Marianne Worthington

by Lisa Phillips

Rita Quillen

by Lisa Phillips

Mark Powell

by Chasia Eidson

Anne Shelby

by Kristin Mayes

Catherine Landis

by Brooke Drinnon

Mark Powell

Emancipator staff member Chasia Eidson recently conducted an interview with Mark Powell, one of the South’s rising literary stars and a judge for the Mountain Heritage Literary Festival’s annual writing competition. Powell is the author of Prodigals and Blood Kin, which won the Peter Taylor Prize.

Eidson: Why do you love writing?
Powell: I'm not sure, to be completely honest. Maybe it's the desire to create things, to tell stories and build worlds, maybe it's just that that's what I do. I only know I can't imagine my life without it; when I don't write I get anxious and don't feel well. Writing is so much a part of my identity I feel like a ghost without it. Flannery O'Connor said writing was her "habit of being." I like that answer a great deal.

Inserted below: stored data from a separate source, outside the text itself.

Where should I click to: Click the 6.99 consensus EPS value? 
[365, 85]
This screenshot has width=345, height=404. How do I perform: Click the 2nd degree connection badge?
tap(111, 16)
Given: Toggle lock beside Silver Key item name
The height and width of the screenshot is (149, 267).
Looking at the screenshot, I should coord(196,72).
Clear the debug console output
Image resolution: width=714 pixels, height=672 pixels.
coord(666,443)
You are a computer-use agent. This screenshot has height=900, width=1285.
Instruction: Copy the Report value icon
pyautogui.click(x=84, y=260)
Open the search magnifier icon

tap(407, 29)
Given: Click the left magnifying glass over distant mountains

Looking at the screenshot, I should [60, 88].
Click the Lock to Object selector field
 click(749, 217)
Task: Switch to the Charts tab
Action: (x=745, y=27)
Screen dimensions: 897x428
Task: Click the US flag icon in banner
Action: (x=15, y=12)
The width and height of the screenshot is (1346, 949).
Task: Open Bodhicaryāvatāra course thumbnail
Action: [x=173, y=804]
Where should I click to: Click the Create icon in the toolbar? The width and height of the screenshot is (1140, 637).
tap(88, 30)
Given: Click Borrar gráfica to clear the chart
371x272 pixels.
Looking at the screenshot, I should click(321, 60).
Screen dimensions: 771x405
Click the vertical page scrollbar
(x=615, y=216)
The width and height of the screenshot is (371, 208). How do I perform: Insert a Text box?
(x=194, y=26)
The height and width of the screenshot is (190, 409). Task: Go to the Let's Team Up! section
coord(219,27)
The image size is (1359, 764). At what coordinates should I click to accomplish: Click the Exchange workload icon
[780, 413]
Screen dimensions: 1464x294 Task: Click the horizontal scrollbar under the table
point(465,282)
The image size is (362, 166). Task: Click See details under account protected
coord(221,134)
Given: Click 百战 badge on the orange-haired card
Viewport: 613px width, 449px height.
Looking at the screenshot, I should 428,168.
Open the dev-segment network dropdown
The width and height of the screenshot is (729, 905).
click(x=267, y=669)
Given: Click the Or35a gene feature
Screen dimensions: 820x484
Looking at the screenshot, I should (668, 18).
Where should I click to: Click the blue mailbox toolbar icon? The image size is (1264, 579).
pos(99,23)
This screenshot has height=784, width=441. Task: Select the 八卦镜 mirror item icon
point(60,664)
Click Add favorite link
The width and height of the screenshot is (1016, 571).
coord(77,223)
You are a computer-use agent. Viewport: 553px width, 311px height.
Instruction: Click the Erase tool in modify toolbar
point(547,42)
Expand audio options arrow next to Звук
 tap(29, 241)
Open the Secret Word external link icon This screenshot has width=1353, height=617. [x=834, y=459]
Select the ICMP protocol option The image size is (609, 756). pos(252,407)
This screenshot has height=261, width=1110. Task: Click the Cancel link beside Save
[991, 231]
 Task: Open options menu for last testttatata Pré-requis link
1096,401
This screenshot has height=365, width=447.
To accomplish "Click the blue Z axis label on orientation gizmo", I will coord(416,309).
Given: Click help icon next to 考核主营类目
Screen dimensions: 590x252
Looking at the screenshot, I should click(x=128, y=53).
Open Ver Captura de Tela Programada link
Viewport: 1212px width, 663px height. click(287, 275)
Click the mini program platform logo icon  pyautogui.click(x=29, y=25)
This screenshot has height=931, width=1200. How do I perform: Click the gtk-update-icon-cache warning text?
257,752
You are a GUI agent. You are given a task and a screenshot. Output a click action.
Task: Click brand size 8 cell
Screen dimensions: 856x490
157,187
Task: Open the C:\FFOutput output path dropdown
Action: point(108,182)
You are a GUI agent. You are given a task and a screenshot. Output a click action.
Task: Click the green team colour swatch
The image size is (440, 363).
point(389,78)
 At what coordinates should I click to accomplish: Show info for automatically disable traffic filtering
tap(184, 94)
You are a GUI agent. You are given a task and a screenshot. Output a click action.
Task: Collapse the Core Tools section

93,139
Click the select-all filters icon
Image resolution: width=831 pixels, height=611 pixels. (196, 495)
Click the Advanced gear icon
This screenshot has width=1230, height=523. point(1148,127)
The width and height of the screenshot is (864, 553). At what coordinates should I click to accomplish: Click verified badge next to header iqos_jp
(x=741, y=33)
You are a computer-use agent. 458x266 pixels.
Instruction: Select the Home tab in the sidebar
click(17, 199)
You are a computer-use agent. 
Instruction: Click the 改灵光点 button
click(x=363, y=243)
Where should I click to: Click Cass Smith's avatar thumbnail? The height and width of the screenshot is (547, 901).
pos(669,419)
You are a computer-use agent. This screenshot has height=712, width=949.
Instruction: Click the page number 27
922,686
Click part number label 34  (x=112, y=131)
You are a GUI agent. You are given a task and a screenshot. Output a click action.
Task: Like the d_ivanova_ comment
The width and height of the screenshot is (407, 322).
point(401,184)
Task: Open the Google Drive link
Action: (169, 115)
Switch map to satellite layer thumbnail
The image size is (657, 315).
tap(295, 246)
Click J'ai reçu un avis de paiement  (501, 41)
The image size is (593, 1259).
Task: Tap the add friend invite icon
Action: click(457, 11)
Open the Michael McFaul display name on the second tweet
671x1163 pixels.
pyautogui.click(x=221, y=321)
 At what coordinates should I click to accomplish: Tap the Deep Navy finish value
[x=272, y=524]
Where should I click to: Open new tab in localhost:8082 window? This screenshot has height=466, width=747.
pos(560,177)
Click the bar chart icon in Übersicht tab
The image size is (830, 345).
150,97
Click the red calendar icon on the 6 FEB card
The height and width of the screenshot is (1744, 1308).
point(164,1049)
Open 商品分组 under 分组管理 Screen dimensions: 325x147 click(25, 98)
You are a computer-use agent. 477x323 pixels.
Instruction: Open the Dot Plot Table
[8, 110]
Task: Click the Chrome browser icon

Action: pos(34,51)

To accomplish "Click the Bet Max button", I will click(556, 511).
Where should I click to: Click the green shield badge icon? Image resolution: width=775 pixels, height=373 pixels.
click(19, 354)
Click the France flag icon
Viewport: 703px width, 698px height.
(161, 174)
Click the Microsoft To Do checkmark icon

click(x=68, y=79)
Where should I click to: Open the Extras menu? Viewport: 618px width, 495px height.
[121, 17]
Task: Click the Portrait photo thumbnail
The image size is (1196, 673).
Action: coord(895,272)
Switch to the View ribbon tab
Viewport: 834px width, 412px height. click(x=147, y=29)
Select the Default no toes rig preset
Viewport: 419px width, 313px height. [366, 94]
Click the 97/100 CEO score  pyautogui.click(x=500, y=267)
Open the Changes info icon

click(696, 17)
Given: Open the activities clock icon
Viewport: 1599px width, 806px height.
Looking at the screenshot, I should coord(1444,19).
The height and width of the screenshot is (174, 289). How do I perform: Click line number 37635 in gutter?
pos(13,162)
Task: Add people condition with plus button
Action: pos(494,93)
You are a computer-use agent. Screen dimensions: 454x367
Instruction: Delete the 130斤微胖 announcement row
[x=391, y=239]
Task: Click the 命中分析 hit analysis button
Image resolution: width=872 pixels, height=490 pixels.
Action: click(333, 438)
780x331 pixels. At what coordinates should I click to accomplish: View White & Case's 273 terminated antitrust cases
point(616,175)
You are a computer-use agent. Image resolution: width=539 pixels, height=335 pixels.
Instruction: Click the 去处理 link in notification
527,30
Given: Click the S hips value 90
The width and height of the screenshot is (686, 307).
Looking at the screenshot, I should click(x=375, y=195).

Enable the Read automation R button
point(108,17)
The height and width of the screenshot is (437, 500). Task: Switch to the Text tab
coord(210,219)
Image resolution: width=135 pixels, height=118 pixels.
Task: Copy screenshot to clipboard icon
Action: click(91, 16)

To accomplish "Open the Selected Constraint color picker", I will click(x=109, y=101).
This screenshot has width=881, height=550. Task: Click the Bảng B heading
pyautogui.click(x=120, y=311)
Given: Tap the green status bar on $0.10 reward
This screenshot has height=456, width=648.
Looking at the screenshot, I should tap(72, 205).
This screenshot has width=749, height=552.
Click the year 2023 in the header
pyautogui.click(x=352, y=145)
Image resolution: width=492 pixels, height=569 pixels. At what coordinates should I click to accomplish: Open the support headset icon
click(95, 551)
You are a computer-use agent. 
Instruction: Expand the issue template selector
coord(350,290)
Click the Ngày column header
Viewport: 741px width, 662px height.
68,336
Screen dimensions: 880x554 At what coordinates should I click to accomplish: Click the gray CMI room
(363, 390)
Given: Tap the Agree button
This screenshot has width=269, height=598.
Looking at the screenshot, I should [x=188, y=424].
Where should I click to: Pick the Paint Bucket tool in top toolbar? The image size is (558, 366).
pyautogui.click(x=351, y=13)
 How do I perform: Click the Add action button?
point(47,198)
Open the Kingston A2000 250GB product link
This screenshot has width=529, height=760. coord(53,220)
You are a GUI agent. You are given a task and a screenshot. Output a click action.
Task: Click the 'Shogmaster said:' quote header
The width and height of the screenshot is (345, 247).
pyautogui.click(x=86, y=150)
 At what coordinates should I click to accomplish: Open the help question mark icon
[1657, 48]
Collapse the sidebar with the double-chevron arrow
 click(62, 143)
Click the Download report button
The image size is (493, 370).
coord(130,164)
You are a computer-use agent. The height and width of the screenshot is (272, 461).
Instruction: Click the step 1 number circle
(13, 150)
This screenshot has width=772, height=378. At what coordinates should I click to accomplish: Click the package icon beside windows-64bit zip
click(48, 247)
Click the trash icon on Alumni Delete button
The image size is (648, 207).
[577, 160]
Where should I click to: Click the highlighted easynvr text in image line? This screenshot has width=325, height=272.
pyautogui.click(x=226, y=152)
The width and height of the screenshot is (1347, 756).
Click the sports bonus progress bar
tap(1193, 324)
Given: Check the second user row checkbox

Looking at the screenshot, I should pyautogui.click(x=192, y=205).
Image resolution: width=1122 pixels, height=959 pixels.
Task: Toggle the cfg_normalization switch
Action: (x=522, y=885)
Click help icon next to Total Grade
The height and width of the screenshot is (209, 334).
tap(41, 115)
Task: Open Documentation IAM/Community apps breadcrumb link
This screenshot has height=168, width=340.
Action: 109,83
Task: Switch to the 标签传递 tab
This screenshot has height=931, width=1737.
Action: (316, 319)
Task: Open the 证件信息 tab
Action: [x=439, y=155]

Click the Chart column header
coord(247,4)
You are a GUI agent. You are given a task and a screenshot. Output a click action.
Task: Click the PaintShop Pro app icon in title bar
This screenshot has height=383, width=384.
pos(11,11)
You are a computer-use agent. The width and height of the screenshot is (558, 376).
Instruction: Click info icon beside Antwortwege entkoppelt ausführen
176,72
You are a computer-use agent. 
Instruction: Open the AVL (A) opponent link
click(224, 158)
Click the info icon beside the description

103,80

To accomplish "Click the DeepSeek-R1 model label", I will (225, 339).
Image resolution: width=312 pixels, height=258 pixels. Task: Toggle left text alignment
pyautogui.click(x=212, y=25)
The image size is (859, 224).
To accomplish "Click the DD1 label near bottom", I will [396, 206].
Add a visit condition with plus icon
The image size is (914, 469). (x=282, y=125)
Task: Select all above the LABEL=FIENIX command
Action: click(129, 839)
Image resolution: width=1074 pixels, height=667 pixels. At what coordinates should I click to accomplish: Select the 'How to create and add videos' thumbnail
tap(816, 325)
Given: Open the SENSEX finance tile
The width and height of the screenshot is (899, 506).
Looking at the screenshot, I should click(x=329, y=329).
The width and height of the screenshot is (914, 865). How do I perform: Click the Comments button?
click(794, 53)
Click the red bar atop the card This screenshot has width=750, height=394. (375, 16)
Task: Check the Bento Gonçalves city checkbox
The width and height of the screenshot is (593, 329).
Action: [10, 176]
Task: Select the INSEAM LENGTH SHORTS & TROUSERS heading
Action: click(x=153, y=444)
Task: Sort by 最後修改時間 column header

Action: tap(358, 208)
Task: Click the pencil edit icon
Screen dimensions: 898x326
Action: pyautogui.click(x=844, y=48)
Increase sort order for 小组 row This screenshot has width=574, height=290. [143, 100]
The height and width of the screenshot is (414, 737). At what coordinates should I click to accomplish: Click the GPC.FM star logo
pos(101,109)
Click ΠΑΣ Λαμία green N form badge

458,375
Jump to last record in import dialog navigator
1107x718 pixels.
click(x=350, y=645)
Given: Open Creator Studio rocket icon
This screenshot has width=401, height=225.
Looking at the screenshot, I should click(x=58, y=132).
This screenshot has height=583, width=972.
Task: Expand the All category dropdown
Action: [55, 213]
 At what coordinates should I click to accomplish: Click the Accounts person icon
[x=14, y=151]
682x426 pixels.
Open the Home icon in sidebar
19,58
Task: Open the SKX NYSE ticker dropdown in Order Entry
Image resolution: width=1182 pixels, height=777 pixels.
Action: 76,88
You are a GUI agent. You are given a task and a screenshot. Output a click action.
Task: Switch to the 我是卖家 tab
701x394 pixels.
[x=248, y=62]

Eidson: Who is your favorite character in your writings?
Powell: Probably James Burden in my novel 'Blood Kin.' He's broken and vulnerable, and completely honest. He has followed a path divergent from the spiritually-empty conformity of a modern society mindlessly drugged on TV and celebrity. Ironically, it is partly to his detriment, but I always admire underdogs and outsiders, anyone who wants to live on his or her own terms.

Eidson: Which writers do you admire?
Powell: I believe Ron Rash to be the exemplar of writer and gentleman. Ron has been generous to me beyond belief. So too have a number of other writers: Silas House, George Singleton, and John Lane, to name three. I admire writers who are willing to engage with the world: Tolstoy, George Orwell, Janisse Ray—anyone willing to stick his or her neck out.

Eidson: Who or what has been the biggest influence in your writing?
Powell: Faulkner and Cormac McCarthy. Now I would add Dostoevsky to that list, too. The other principle influence has been growing up in a talkative family full of stories: everything I've ever written has been based in some way on something I've seen or heard.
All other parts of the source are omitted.